Sure, you may laugh at my obsession with this overdramatic teen show, which airs Monday nights at 8 p.m. on the CW. Yet the characters are portrayed so perfectly as privileged, spoiled New Yorkers, and the dialogue between them is so sharp and witty, that I wish I were a member of their Upper East Side world.

If that's not enough to convince you to take Gossip Girl seriously, this just might: After reading The House of Mirth, Edith Wharton's classic novel about New York's high society in the late 1800s for one of my classes this semester, the parallels between this book and Gossip Girl seem endless.

For starters, one of the main characters on Gossip Girl is Lily, who was married to a millionaire named Bart. And the heroine of The House of Mirth is named Lily Bart-coincidence? I think not. I'm also not the first person to make this discovery.

"Serena's mother is named Lily, and she is engaged to a billionaire named Bart, a sly reference to Lily Bart, the heroine of The House of Mirth, who is socially ruined by, among others, her manipulative BFF Bertha Dorset," writes Alessandra Stanley in her review of Gossip Girl for The New York Times last May.

Just as Bertha Dorset, that "manipulative BFF" of Lily Bart's ruins Lily socially, Blair Waldorf (played by Leighton Meester) plots to ruin the reputation of any girl who stands in the way of her "Queen Bee" status-friend or not. Meester is so convincing as the conniving and cunning Blair that I can't help but root for her.
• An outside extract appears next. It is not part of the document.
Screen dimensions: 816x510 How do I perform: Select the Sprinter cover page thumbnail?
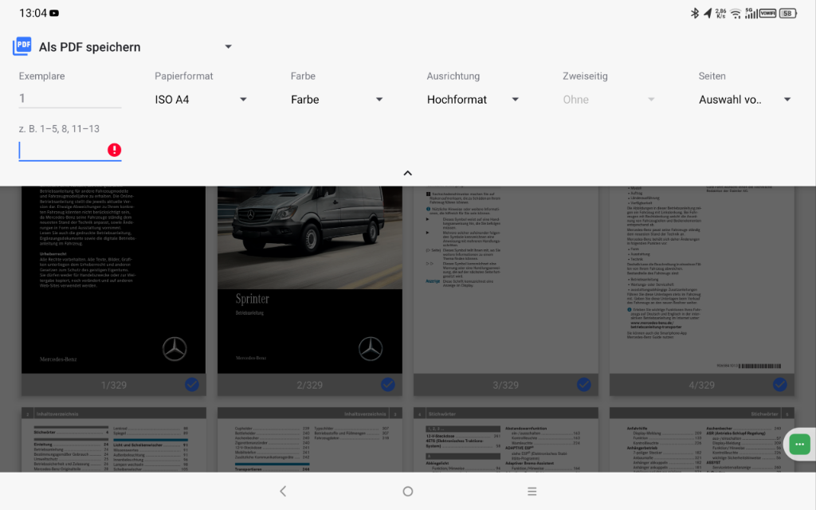pyautogui.click(x=309, y=279)
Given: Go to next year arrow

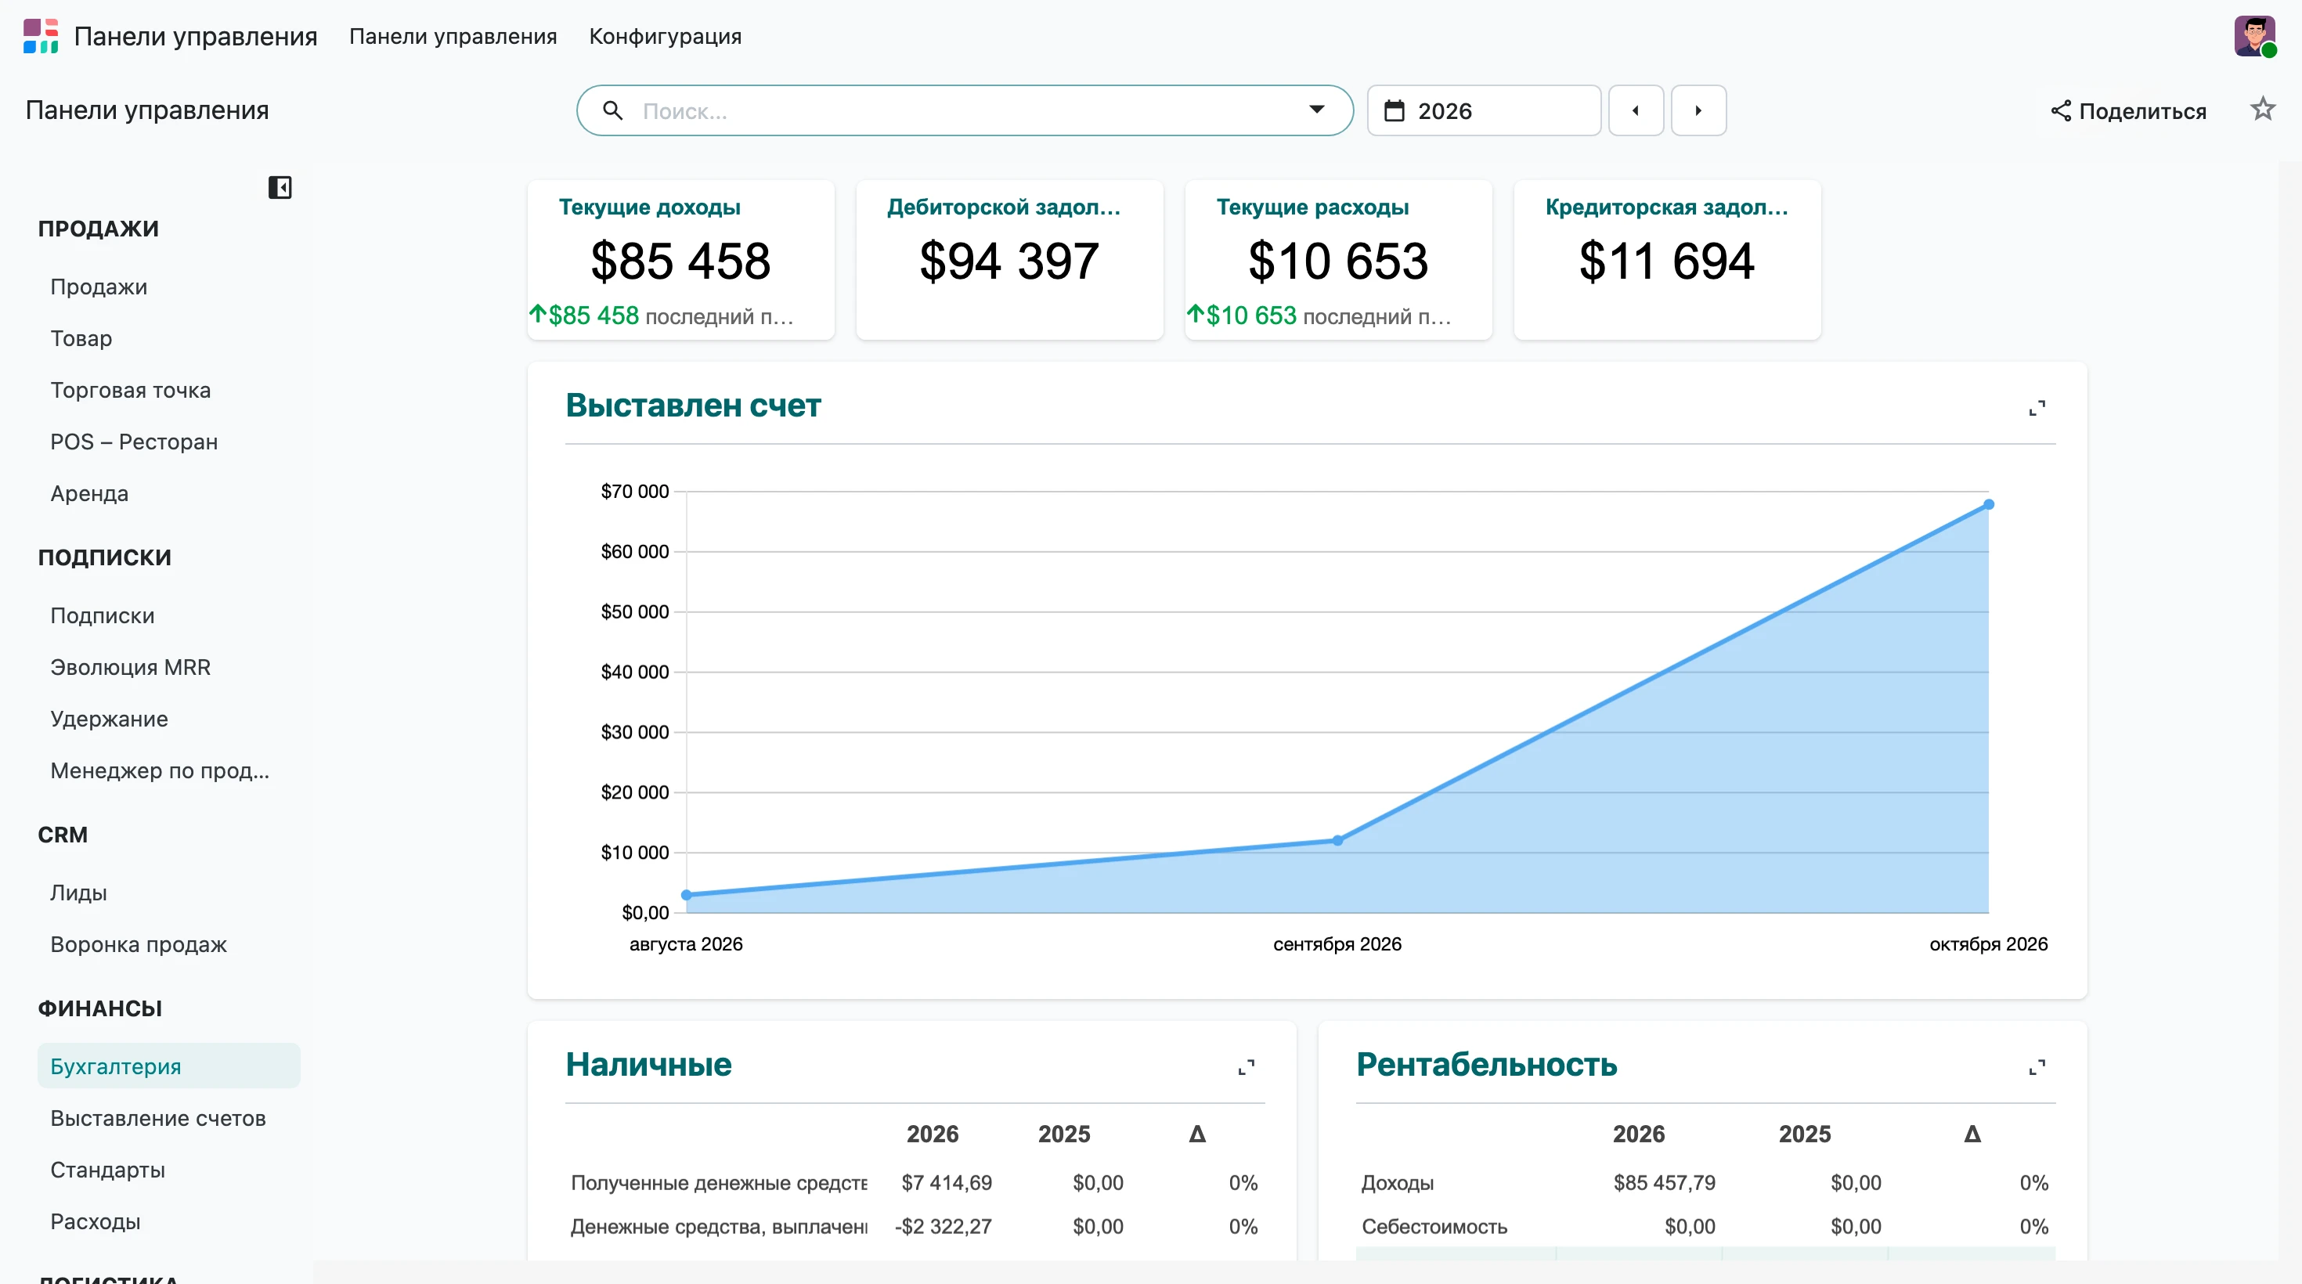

"Do you know how hard it is to get revenge when your enemy is changing every five minutes?" Blair asks in "The Age of Dissonance," a play on Wharton's other classic novel about New York's upper class, The Age of Innocence.

And it just so happens that in this episode, the high school students are putting on a performance of The Age of Innocence.

The characters on Gossip Girl have many more tools at their disposal than did the characters in The House of Mirth, making it even easier for them to ruin reputations. The show is named after a Web site where the characters can post any juicy information-regardless of the validity-about others. Once they make a post, text messages with the information gets sent to everyone.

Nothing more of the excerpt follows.